__Your goal__. For the word "Switch", return each line of the data in which it occurs.

__The data__.
□ □ □ □
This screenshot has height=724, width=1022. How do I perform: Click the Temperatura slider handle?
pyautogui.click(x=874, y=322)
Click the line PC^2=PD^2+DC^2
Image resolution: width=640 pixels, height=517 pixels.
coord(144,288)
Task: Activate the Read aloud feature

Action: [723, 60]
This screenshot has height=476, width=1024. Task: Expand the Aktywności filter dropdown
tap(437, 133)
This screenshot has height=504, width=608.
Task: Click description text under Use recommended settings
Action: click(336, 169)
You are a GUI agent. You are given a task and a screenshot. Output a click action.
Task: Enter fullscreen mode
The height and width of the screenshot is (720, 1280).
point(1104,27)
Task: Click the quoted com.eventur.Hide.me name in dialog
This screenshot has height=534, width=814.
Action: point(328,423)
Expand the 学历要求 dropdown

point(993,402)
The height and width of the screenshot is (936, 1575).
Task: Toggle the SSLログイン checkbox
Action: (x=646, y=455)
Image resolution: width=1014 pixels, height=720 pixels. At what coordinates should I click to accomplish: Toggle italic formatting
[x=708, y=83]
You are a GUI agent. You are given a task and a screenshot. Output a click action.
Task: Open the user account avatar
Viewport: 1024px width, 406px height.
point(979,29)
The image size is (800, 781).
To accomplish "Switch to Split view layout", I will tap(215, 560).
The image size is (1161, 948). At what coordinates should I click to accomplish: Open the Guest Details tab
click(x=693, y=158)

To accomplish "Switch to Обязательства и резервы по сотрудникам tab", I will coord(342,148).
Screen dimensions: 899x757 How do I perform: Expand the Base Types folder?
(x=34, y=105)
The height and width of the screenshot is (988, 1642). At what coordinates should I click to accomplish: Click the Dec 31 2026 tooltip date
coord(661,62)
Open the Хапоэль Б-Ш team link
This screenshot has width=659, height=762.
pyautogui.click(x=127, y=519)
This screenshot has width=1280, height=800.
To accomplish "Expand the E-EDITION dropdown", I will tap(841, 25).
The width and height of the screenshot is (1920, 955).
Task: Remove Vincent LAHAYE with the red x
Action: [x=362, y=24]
□ □ □ □
__Answer to this task__.
To accomplish "Switch to Split view layout", I will tap(215, 560).
To accomplish "Switch to Обязательства и резервы по сотрудникам tab", I will coord(342,148).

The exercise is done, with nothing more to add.